Former taoiseach Brian Cowen admitted the lack of hard evidence on the highly controversial view at the first of two bank inquiry grillings yesterday.
Speaking in an afternoon session focussing specifically on the year before he became taoiseach in May 2008 – before a separate meeting next Wednesday addresses the September 2008 guarantee and November 2010 bailout – Mr Cowen said the soft landing view was widely held.
However, when asked by inquiry chair Ciaran Lynch if it was the subject of any “real or core document by you or the department” outlining if it was a genuine prospect, Mr Cowen admitted “I can’t recall one”.
He said the “central view” supported “a soft landing rather than a hard one” and that his opinion was “part of a broader consensus”.
Pressed, he said it was based on the opinions of “people working in the market” and Central Bank who said there would be a housing sales drop as the boom went bust. The soft landing term was central to tens of thousands of families continuing to buy property at over-inflated prices as the financial crisis took hold.
When this point was put to Mr Cowen by Labour senator Sean Barrett, Mr Cowen said “I regret I wasn’t more doubting”, before adding forecasts are “less than useless”.
The admission that government failed to fully assess a key element of how Ireland was meant to overcome the end of the Celtic Tiger came as Mr Cowen faced further questions over what actions he took ahead of the crash.
His party colleague, Fianna Fáil finance spokesperson Michael McGrath, began by asking about a Department of Finance group former secretary general Kevin Cardiff said was set up in “secret” to examine a guarantee among other banking measures a year before the crash happened.
Noting the body was examining “a range of scenarios” by January 2008, when ministers were continuing to cling to the soft landing mantra, Mr McGrath asked that “given the distinct possibility of State intervention in the coming months” and the Northern Rock implosion months earlier, why officials did not immediately scrutinise the health of banks.

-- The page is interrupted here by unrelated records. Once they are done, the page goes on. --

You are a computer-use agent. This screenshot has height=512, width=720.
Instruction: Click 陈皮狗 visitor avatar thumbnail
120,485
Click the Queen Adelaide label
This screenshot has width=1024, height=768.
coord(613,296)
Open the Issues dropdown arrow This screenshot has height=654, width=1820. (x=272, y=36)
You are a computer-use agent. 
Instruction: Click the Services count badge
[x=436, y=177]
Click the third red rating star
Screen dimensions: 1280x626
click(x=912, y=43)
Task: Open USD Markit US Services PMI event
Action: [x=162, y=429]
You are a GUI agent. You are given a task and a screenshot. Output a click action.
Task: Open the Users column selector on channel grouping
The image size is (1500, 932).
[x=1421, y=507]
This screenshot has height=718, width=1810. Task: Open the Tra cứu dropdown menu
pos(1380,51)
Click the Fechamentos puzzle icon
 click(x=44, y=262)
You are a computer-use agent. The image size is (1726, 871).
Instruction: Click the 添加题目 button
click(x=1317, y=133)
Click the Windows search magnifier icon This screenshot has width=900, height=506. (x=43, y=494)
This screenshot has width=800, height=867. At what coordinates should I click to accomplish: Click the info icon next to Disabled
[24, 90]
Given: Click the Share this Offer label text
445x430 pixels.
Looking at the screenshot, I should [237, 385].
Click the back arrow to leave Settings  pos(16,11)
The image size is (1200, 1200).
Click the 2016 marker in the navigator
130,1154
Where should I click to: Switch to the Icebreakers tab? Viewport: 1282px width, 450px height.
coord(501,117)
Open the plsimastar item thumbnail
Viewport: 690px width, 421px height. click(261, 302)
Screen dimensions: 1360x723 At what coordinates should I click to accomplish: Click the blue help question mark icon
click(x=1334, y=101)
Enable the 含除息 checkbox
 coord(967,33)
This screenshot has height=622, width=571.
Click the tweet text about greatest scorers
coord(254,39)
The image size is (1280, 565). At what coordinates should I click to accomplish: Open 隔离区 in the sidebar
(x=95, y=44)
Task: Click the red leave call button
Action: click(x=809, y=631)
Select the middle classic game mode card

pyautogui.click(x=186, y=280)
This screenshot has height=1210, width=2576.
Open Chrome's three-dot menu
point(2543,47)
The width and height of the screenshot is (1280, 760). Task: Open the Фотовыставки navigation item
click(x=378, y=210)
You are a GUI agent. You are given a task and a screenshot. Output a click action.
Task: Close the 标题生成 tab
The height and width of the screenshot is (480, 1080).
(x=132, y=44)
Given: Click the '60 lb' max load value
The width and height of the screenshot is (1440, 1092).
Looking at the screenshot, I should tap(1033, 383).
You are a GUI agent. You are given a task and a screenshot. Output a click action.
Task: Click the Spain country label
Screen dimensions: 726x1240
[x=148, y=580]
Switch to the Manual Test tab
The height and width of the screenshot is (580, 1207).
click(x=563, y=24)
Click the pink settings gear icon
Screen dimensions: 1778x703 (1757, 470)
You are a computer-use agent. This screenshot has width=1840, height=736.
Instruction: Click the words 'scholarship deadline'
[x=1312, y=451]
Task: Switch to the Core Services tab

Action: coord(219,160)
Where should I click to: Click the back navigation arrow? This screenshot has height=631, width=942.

Mr Cowen responded that “what they were doing was scenario planning” and “setting out a work schedule” including the possibility of “emergency liquidity assistance”, and that “throughout the period there didn’t seem to me to be a systemic risk”.
He said “it wasn’t clear there was a need to do anything” except “watch the situation” and “work on contingency plans” as the “liquidity problem was not pressing at that time”.
When a frustrated Mr McGrath bluntly said “these were live issues eight months before the guarantee”, Mr Cowen responded that there “wasn’t the view at the time this was a systemic threat” and there was no clear sign of a crash when he left Finance in May 2008.
The former taoiseach confirmed that in December 2007, the NTMA was asked to keep €500m in deposits in Irish banks in a bid to shore them up, but said there was no “pressure” placed on it.
He told Fine Gael senator John Paul Phelan that he met then AIB chief executive Eugene Sheehy on February 14, 2008, one month before a share price crash referred to as the St Patrick’s Day massacre he described at the time as an “international” related issue. But he insisted this was not a related meeting.
He rejected Fine Gael TD Eoghan Murphy’s claim the “green jersey agenda” of asking Irish banks to loan to each other was an attempt to disguise what Mr Murphy said “the markets knew” what was happening in early 2008 after Irish institutions lost 24% of shares in two hours.
Answering questions from Sinn Féin’s finance spokesperson Pearse Doherty, Mr Cowen said he did not learn of businessman Sean Quinn’s Anglo Irish loan exposure and the risk it posed until early summer 2008 and was “aware of certain issues but not the extent” of banks’ property exposure until “probably the autumn, after Lehman’s”.